NAIROBI – Accused of glossing over flaws in Kenya’s election which later caused the result to be overturned, international observers are under a harsh spotlight ahead of a re-run next month.

The August 8 poll, which saw President Uhuru Kenyatta reelected, was annulled by Kenya’s Supreme Court earlier this month on grounds of “irregularities and illegalities”, notably in the transmission of election results.

The shock decision put foreign observers in a particularly difficult position, accused by Kenya’s opposition and many media outlets of being too quick to declare the elections were “free and fair” in a preference for the status quo over democracy.

But observers themselves — and some analysts — told AFP this characterisation was unfair, saying enthusiastic praise for part of the electoral process was mistaken for endorsement of the whole.

And they point to the media, as well as Kenya’s polarised public and combative opposition, for over-simplifying and misinterpreting their messages.

In a continent where allegations of vote tampering and disputed results have repeatedly undermined the electoral process, monitors can play an important role in bolstering confidence.

The debate has intensified as Kenyatta and his main rival Raila Odinga step up campaigning for the re-run which will take place on October 17.

‘Few ringing endorsements’

The story begins not on polling day but afterwards, on August 10, when a succession of observation mission chiefs held live televised press conferences to present their “preliminary findings” on the voting and its run-up.

Citing the deployment of hundreds of their observers, the missions — among them the European Union (EU), the African Union (AU) and the US-based Carter Center — broadly welcomed the good conduct of the vote itself, which passed off smoothly and peacefully.

And they praised the work of the IEBC election commission while noting that the tallying and transmitting of results was still ongoing — the latter playing a key role in the Supreme Court’s September 1 decision to annul the vote.

Alongside the praise, some listed irregularities, while others condemned the use of public funds for party campaigns or flagged a lack of transparency in the electronic voter system.

“Few of those statements could be read as ringing endorsements of the polls, while most highlighted significant flaws,” said the International Crisis Group (ICG) think tank in a report.

Yet, “the impression created, by the statements themselves and by observers’ other pronouncements, was that results were accurate, and it was time to move on.”

Perception is everything

To explain this, analysts pointed to an “overly approving” tone from observers, who by their own admission were seeking to “encourage” the electoral process.

“At that point, what we were worried about was more the possibility for violence,” said Sarah Johnson, an associate director in the Carter Center’s democracy programme.

Nic Cheeseman, professor of African politics at the University of Birmingham, said the legacy of 2007 when over 1,100 people died in post-election violence put observers in a difficult position.

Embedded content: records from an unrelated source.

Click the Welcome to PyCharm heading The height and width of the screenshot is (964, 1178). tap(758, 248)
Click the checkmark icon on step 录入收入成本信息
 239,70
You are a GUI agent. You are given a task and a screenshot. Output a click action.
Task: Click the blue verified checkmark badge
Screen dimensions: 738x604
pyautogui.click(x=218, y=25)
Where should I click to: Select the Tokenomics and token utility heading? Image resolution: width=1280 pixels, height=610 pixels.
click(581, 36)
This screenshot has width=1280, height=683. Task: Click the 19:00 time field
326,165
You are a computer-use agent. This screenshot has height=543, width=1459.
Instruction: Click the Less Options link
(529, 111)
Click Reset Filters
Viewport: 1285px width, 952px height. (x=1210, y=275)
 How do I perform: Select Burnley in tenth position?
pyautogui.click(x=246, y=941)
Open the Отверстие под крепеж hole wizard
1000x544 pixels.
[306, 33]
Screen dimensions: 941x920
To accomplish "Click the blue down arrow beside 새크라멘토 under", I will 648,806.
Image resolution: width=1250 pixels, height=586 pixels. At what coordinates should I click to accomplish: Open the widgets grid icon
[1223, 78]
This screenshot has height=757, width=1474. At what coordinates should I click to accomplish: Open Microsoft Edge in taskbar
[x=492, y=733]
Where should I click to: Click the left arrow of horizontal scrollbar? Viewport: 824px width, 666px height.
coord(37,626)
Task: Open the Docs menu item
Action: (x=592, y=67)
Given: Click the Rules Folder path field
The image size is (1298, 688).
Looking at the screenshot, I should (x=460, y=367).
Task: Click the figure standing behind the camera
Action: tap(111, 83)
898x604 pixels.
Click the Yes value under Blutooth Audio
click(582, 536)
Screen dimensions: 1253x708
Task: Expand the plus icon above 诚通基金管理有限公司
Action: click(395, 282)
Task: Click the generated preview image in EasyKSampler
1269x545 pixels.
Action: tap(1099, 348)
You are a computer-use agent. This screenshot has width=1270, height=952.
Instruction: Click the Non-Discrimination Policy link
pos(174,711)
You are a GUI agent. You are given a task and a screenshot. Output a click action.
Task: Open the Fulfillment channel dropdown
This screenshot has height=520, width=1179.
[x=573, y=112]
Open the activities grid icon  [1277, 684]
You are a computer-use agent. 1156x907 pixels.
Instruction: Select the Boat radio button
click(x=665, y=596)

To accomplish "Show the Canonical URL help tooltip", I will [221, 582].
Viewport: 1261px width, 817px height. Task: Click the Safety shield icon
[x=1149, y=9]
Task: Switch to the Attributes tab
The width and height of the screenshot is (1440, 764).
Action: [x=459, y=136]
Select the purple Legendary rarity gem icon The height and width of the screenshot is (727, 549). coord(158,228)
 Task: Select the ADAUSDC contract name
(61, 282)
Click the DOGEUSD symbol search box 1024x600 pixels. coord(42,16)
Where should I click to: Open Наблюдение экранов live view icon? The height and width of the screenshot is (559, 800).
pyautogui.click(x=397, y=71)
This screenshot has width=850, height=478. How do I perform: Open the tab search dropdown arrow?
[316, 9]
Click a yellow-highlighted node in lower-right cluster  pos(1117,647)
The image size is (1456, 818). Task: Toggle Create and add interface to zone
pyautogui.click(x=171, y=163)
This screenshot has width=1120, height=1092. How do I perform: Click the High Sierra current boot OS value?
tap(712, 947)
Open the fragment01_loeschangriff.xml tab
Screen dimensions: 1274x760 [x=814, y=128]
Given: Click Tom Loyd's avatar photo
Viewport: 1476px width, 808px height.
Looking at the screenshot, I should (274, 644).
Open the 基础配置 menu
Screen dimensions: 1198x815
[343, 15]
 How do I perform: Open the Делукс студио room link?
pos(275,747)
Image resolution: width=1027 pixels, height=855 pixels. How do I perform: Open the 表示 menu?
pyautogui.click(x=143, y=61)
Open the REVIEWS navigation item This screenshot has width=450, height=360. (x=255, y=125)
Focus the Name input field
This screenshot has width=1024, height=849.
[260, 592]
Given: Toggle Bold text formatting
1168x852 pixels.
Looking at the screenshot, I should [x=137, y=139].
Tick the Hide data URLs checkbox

Some international observers — notably the EU — were more critical, but all eyes were on the big names: former US secretary of state John Kerry who headed the Carter Centre mission, and former South African president Thabo Mbeki leading the AU team.

Both skirted over allegations of irregularities before appealing for peace and taking a tone which was “way too positive”, said one Kenyan analyst.

“(Kerry) called the ones who were protesting against the election to go to court or concede defeat, but I think he insisted too much on the second option and, among other things, he talked about his personal experience” of conceding defeat in 2004, he said.

Kerry’s high profile compounded the impact of his words because he was sometimes misconstrued as speaking for the United States rather than for an independent observer mission.

Days later, as the IEBC delayed in its legal obligation to publish tally forms from every polling centre, observation missions became much more critical but in press releases that had “less weight” and failed to grab the attention of their earlier public pronouncements, the analyst said.

‘Mercenaries’

Marietje Schaake, a European MP who led the EU observation mission, blamed the “polarised” and partisan nature of Kenyan political discourse: “We get criticism for almost everything we say, from one side or the other.”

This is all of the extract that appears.